Task goal: Revise the data below by replacing "Find the location of" with "Locate" wherever it occurs, leaving everything else unchanged.
* BEGIN *
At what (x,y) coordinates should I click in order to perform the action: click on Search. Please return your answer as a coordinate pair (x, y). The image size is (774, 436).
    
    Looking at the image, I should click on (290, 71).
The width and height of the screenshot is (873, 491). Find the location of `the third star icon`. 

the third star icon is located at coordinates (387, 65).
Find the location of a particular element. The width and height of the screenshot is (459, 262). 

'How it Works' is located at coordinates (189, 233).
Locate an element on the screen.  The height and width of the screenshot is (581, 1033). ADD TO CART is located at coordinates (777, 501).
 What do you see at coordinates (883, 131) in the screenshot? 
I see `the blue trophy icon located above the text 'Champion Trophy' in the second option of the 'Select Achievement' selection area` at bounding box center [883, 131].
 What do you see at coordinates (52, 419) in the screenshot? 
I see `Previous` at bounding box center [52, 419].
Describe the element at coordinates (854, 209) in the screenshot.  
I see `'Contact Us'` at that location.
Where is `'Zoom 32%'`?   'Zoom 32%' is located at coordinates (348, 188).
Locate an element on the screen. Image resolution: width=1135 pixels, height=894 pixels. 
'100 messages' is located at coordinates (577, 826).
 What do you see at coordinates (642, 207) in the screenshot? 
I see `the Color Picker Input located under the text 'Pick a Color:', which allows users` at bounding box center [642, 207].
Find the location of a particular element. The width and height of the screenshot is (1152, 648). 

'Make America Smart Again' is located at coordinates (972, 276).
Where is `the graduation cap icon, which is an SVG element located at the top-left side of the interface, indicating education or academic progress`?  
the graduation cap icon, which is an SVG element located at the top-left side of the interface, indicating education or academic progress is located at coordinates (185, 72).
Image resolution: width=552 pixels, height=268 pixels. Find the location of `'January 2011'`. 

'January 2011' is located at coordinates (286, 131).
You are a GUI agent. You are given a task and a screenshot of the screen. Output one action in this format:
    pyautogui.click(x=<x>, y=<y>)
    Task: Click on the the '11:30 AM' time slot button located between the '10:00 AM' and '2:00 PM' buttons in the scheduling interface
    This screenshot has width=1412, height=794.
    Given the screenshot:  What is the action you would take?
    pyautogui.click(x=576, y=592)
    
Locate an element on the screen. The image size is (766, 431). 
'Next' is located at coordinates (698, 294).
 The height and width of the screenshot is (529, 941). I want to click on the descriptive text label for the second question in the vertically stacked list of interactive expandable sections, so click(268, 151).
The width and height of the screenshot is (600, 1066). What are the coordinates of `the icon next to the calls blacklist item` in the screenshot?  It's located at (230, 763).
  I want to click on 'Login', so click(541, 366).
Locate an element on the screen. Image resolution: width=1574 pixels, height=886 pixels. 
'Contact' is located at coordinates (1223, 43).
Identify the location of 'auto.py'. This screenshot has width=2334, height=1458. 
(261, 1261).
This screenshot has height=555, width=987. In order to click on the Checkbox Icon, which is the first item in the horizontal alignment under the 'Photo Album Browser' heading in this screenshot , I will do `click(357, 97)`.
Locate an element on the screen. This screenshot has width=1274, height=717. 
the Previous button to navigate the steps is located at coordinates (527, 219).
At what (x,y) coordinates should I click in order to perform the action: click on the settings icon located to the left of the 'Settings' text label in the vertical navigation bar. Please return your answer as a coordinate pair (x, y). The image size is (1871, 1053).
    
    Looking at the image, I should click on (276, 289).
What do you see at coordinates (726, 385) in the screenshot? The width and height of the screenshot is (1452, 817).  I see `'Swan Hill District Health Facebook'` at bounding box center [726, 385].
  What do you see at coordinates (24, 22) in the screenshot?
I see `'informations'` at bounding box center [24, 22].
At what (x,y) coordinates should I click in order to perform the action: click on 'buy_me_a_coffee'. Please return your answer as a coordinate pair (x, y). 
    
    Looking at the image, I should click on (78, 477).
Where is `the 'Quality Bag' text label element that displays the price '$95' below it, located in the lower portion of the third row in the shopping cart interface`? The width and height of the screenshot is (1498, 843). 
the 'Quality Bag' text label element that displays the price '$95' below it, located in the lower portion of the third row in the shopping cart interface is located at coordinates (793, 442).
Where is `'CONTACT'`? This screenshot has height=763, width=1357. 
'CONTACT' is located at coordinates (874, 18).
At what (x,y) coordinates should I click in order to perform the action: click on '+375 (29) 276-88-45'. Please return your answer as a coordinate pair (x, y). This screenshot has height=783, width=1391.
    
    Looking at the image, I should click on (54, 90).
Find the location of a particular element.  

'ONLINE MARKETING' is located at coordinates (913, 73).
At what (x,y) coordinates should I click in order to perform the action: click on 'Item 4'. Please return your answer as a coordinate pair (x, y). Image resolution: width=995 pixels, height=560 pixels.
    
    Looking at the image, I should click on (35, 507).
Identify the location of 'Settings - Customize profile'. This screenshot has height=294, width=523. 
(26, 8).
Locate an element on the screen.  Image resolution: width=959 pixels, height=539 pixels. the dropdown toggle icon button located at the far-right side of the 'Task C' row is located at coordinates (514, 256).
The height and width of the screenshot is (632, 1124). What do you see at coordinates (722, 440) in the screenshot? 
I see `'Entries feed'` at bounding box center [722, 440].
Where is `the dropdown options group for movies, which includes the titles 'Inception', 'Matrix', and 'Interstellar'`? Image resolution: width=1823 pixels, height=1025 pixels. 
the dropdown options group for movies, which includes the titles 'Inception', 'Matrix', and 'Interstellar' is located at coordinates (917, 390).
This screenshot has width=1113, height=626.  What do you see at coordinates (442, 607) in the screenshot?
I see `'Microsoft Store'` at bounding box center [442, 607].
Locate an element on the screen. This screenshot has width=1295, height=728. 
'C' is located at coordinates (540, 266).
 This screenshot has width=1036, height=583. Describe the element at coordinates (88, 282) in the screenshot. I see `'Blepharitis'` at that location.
* END *
Solution below:
At what (x,y) coordinates should I click in order to perform the action: click on Search. Please return your answer as a coordinate pair (x, y). The image size is (774, 436).
    
    Looking at the image, I should click on (290, 71).
The width and height of the screenshot is (873, 491). Locate `the third star icon`. 

the third star icon is located at coordinates (387, 65).
Locate a particular element. The width and height of the screenshot is (459, 262). 

'How it Works' is located at coordinates (189, 233).
Locate an element on the screen.  The height and width of the screenshot is (581, 1033). ADD TO CART is located at coordinates (777, 501).
 What do you see at coordinates (883, 131) in the screenshot? 
I see `the blue trophy icon located above the text 'Champion Trophy' in the second option of the 'Select Achievement' selection area` at bounding box center [883, 131].
 What do you see at coordinates (52, 419) in the screenshot? 
I see `Previous` at bounding box center [52, 419].
Describe the element at coordinates (854, 209) in the screenshot.  
I see `'Contact Us'` at that location.
Where is `'Zoom 32%'`?   'Zoom 32%' is located at coordinates (348, 188).
Locate an element on the screen. Image resolution: width=1135 pixels, height=894 pixels. 
'100 messages' is located at coordinates (577, 826).
 What do you see at coordinates (642, 207) in the screenshot? 
I see `the Color Picker Input located under the text 'Pick a Color:', which allows users` at bounding box center [642, 207].
Locate a particular element. The width and height of the screenshot is (1152, 648). 

'Make America Smart Again' is located at coordinates (972, 276).
Where is `the graduation cap icon, which is an SVG element located at the top-left side of the interface, indicating education or academic progress`?  
the graduation cap icon, which is an SVG element located at the top-left side of the interface, indicating education or academic progress is located at coordinates (185, 72).
Image resolution: width=552 pixels, height=268 pixels. Locate `'January 2011'`. 

'January 2011' is located at coordinates (286, 131).
You are a GUI agent. You are given a task and a screenshot of the screen. Output one action in this format:
    pyautogui.click(x=<x>, y=<y>)
    Task: Click on the the '11:30 AM' time slot button located between the '10:00 AM' and '2:00 PM' buttons in the scheduling interface
    This screenshot has width=1412, height=794.
    Given the screenshot:  What is the action you would take?
    pyautogui.click(x=576, y=592)
    
Locate an element on the screen. The image size is (766, 431). 
'Next' is located at coordinates (698, 294).
 The height and width of the screenshot is (529, 941). I want to click on the descriptive text label for the second question in the vertically stacked list of interactive expandable sections, so click(268, 151).
The width and height of the screenshot is (600, 1066). What are the coordinates of `the icon next to the calls blacklist item` in the screenshot?  It's located at (230, 763).
  I want to click on 'Login', so click(541, 366).
Locate an element on the screen. Image resolution: width=1574 pixels, height=886 pixels. 
'Contact' is located at coordinates (1223, 43).
Identify the location of 'auto.py'. This screenshot has width=2334, height=1458. 
(261, 1261).
This screenshot has height=555, width=987. In order to click on the Checkbox Icon, which is the first item in the horizontal alignment under the 'Photo Album Browser' heading in this screenshot , I will do `click(357, 97)`.
Locate an element on the screen. This screenshot has width=1274, height=717. 
the Previous button to navigate the steps is located at coordinates (527, 219).
At what (x,y) coordinates should I click in order to perform the action: click on the settings icon located to the left of the 'Settings' text label in the vertical navigation bar. Please return your answer as a coordinate pair (x, y). The image size is (1871, 1053).
    
    Looking at the image, I should click on (276, 289).
What do you see at coordinates (726, 385) in the screenshot? The width and height of the screenshot is (1452, 817).  I see `'Swan Hill District Health Facebook'` at bounding box center [726, 385].
  What do you see at coordinates (24, 22) in the screenshot?
I see `'informations'` at bounding box center [24, 22].
At what (x,y) coordinates should I click in order to perform the action: click on 'buy_me_a_coffee'. Please return your answer as a coordinate pair (x, y). 
    
    Looking at the image, I should click on (78, 477).
Where is `the 'Quality Bag' text label element that displays the price '$95' below it, located in the lower portion of the third row in the shopping cart interface`? The width and height of the screenshot is (1498, 843). 
the 'Quality Bag' text label element that displays the price '$95' below it, located in the lower portion of the third row in the shopping cart interface is located at coordinates (793, 442).
Where is `'CONTACT'`? This screenshot has height=763, width=1357. 
'CONTACT' is located at coordinates (874, 18).
At what (x,y) coordinates should I click in order to perform the action: click on '+375 (29) 276-88-45'. Please return your answer as a coordinate pair (x, y). This screenshot has height=783, width=1391.
    
    Looking at the image, I should click on (54, 90).
Locate a particular element.  

'ONLINE MARKETING' is located at coordinates (913, 73).
At what (x,y) coordinates should I click in order to perform the action: click on 'Item 4'. Please return your answer as a coordinate pair (x, y). Image resolution: width=995 pixels, height=560 pixels.
    
    Looking at the image, I should click on (35, 507).
Identify the location of 'Settings - Customize profile'. This screenshot has height=294, width=523. 
(26, 8).
Locate an element on the screen.  Image resolution: width=959 pixels, height=539 pixels. the dropdown toggle icon button located at the far-right side of the 'Task C' row is located at coordinates (514, 256).
The height and width of the screenshot is (632, 1124). What do you see at coordinates (722, 440) in the screenshot? 
I see `'Entries feed'` at bounding box center [722, 440].
Where is `the dropdown options group for movies, which includes the titles 'Inception', 'Matrix', and 'Interstellar'`? Image resolution: width=1823 pixels, height=1025 pixels. 
the dropdown options group for movies, which includes the titles 'Inception', 'Matrix', and 'Interstellar' is located at coordinates (917, 390).
This screenshot has width=1113, height=626.  What do you see at coordinates (442, 607) in the screenshot?
I see `'Microsoft Store'` at bounding box center [442, 607].
Locate an element on the screen. This screenshot has width=1295, height=728. 
'C' is located at coordinates (540, 266).
 This screenshot has width=1036, height=583. Describe the element at coordinates (88, 282) in the screenshot. I see `'Blepharitis'` at that location.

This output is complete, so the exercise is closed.